Tradesmen's National Bank v. Young

15 A.D. 109, 44 N.Y.S. 297

This text of 15 A.D. 109 (Tradesmen's National Bank v. Young) is published on Counsel Stack Legal Research, covering Appellate Division of the Supreme Court of the State of New York primary law. Counsel Stack provides free access to over 12 million legal documents including statutes, case law, regulations, and constitutions.

Bluebook
Tradesmen's National Bank v. Young, 15 A.D. 109, 44 N.Y.S. 297 (N.Y. Ct. App. 1897).

Opinion

Goodrich, P. J.:

This is a creditor’s action upon judgments recovered in April, 1895, against the defendants John W. Young, Albert J. Young and Irving W. Young, formerly composing the firm of John W. Young & Sons, against Charles T. Sutton, assignee of the firm and of the individual partners, and against the Jolm'W. Young & Sons Company, whereby the plaintiff seeks to secure for its own judgments payment in preference to all other creditors. It is not brought for the benefit of creditors who may. unite with the plaintiff in the prosecution of the action. Later, Austin B. Fletcher, who had been appointed receiver of the property of the firm, was made a party defendant.
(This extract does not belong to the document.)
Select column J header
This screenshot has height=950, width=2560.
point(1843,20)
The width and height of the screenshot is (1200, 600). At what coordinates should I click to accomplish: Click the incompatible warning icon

The firm of John W. Young & Sons had transacted business as dealers in lumber, coal, etc., at White Plains for many years, having occupied in their business certain real estate belonging individually to John, the senior partner, upon which the firm had erected a mill, elevator and other buildings used in their business.
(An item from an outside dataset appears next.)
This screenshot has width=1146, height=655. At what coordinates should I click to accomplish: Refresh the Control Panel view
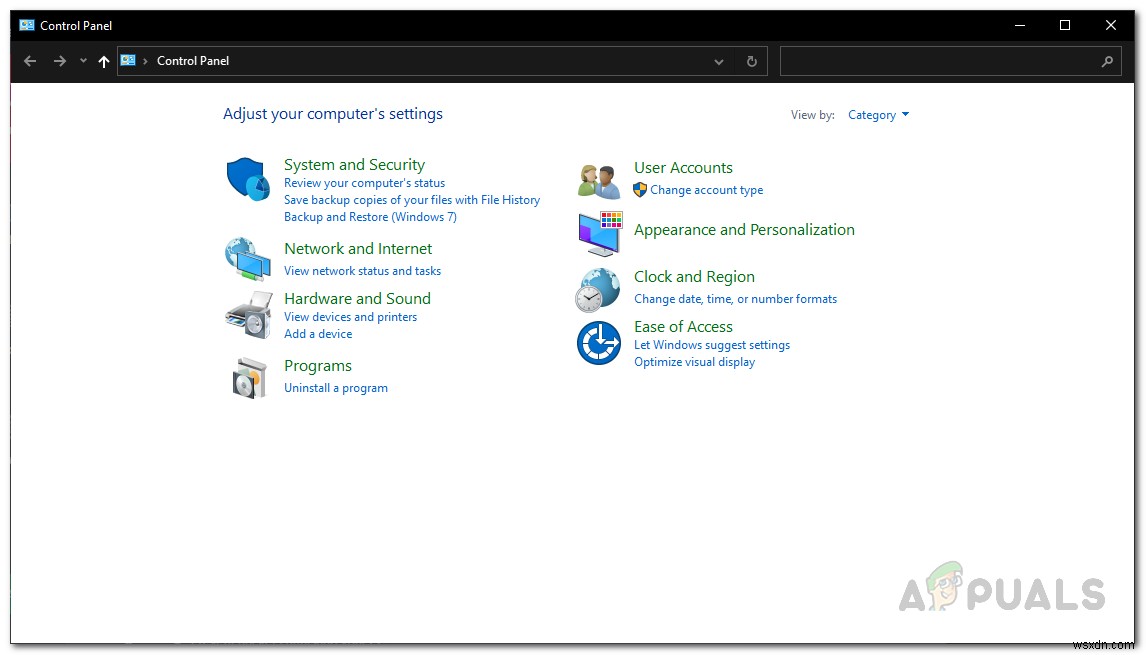(751, 61)
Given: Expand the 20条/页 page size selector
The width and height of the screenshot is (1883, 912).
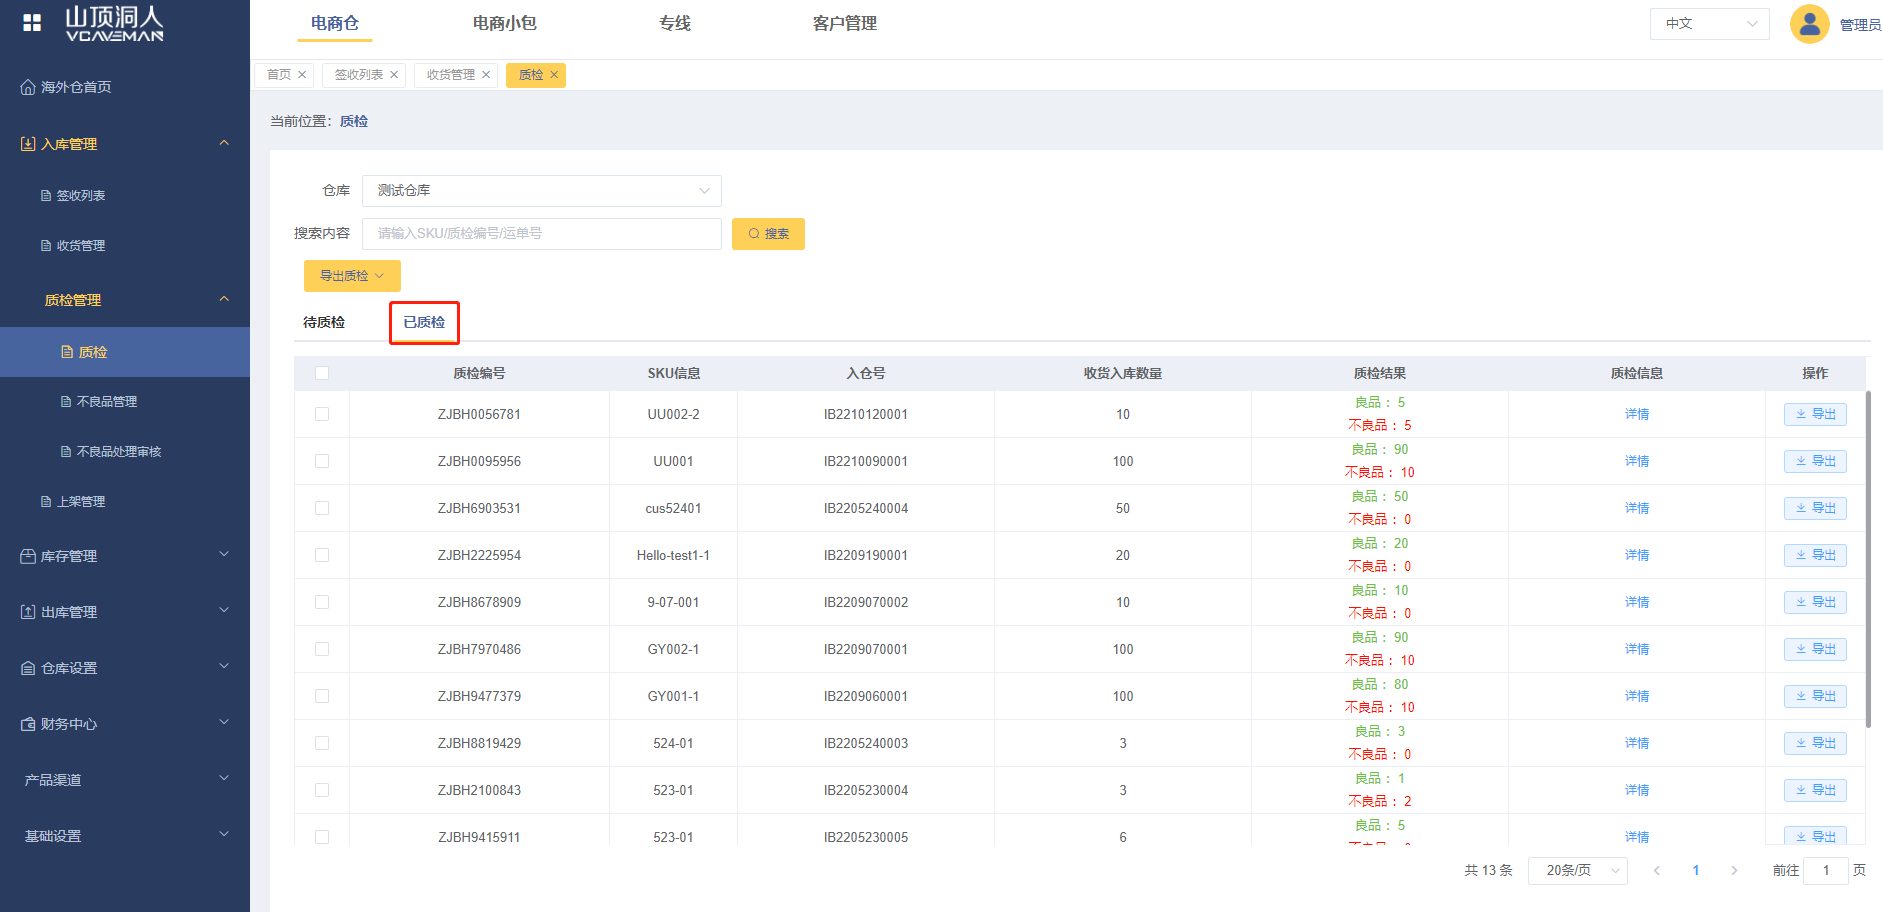Looking at the screenshot, I should pos(1577,871).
The defendants Albert J. Young and Irving W. Young, with three other persons, had, some time previously to the assignment, formed a corporation, the Tuckalioe Lumber and Coal Company, which was doing a coal business at Tuckalioe.

The parties in July, 1894, had formed another corporation, the John W. Young & Sons Company, to which corporation John conveyed the real estate theretofore as well as thereafter occupied by the firm, and there is evidence tending to show that it was the intention of the parties that this company should succeed to the business of the firm on account of the illness and expected death of the father, John. The three Youngs, their sister Laura, and one Cromwell, were the directors; John was president, Albert vice-president, and Irving secretary. All of the stock of this corporation was issued to John in payment for the transfer of the real estate, [111]*111and all of it, except five shares held by Laura and five by Cromwell, was owned by the three Youngs. The Young Company had no other property, and seems to have transacted no business down to February 19, 1895.
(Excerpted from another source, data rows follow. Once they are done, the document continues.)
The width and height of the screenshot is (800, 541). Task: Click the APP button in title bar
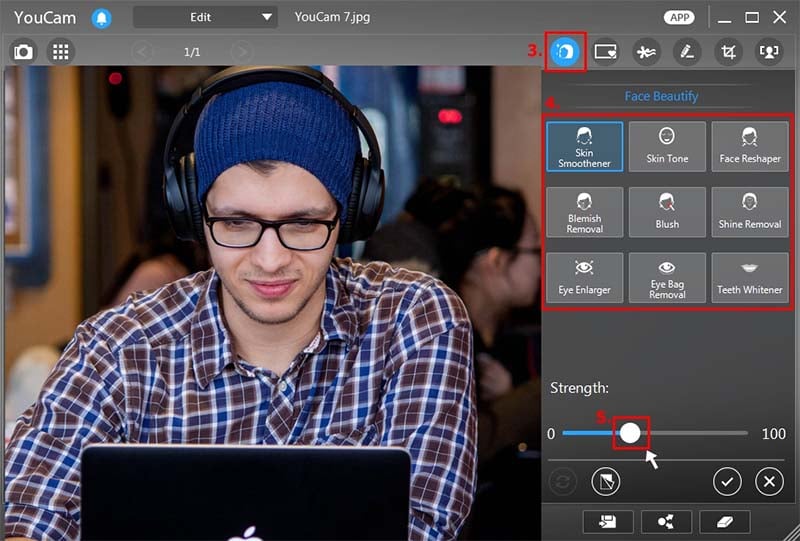click(x=679, y=18)
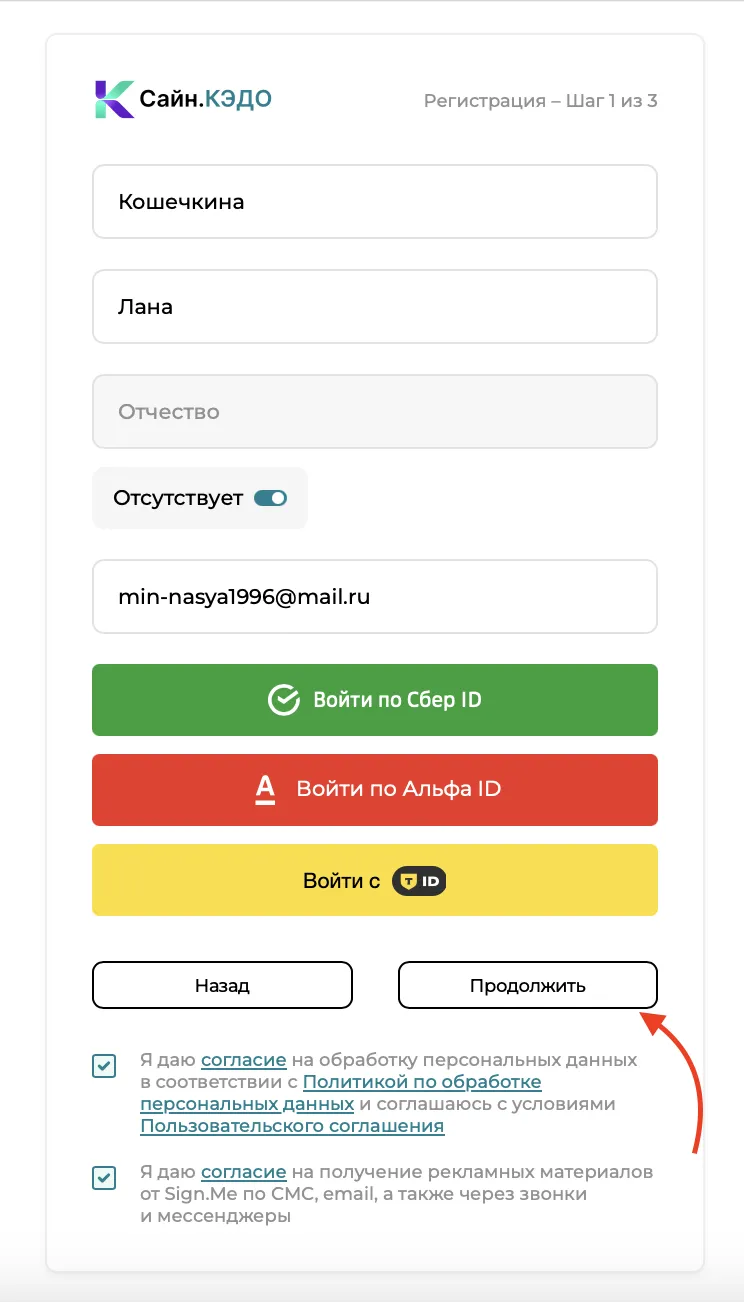Uncheck the advertising materials consent checkbox

104,1178
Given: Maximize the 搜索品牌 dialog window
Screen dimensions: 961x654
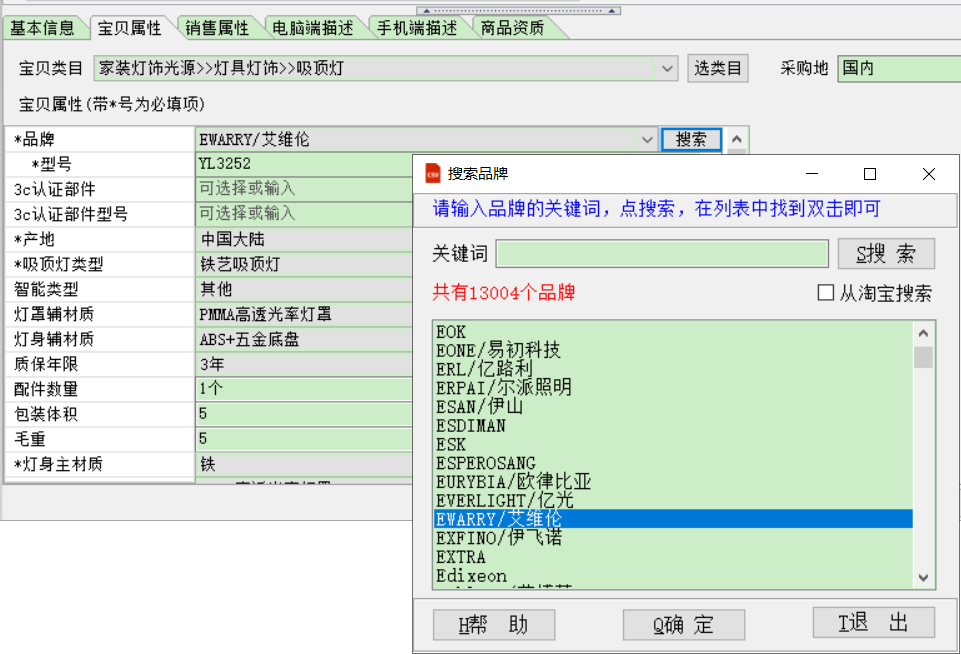Looking at the screenshot, I should [x=869, y=174].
The firm, on February nineteenth, transferred to the Young Company all of its property except outstanding accounts and the bonds and stock of the company. There is evidence tending to show that this was one of the purposes for which the corporation was originally formed ; that it was all along intended to carry out this plan, and that John supposed that it had been consummated as agreed upon at the start. The value of the personal property thus transferred amounted to about $80,000, and the consideration therefor was bonds of the company of the face value of $112,000, payable in twenty years. The Tuckahoe Company also conveyed to the Young Company some real estate at White Plains, occupied by it, in consideration of certain bonds of that company, which thus became the owner of all the real estate which had been occupied by the Tuckahoe Lumber Company and by the firm, and of all the property of the firm except its outstanding accounts and the bonds and stock of such company. The Tuckahoe Company, which was indebted to one Henry J. Braken in the sum of $30,000, also made a general assignment on February nineteenth to the defendant Sutton.

John had conveyed to his wife, Hester, by deed dated July 30, 1894, and recorded on February 4, 1895, for a nominal consideration, certain other real estate, the real consideration being the release by Hester of her inchoate dower in the conveyance to the Young Company.

Albert also had conveyed to his wife, Mary, by deed acknowledged and recorded November 24, 1894, certain other real estate in consideration of an indebtedness due by Albert to his wife and in excess of the value of the property.

Irving, by deed acknowledged and recorded September 29, 1894, had conveyed to his wife, Het-tie, certain other real estate in consideration of an indebtedness due by him to his wife, in excess of the value of the property.

On February twentieth the firm and the individual members thereof executed a voluntary general assignment of all- their prop[112]*112erty to the defendant Sutton for the benefit of creditors, without preferences, and delivered to the assignee thereunder the book accounts of the firm, a small parcel of real estate and the stock and bonds of the Young Company.

At the trial there was evidence tending to show that the assignment and other transactions were not made with any fraudulent intention on the part of the firm, and that it was expected to sell the bonds and raise money on the bonds and property with which to pay off the creditors of the firm. This was elicited by the plaintiff’s counsel in his examination of the defendant Irving Young? whom he called as a witness. Other witnesses testified that one of the reasons why the real estate was conveyed to the Young Company was that John was an invalid, bedridden and unable to attend to business and that his death was anticipated, and it does not appear that either he or the firm was insolvent at the time of such conveyance of the real estate.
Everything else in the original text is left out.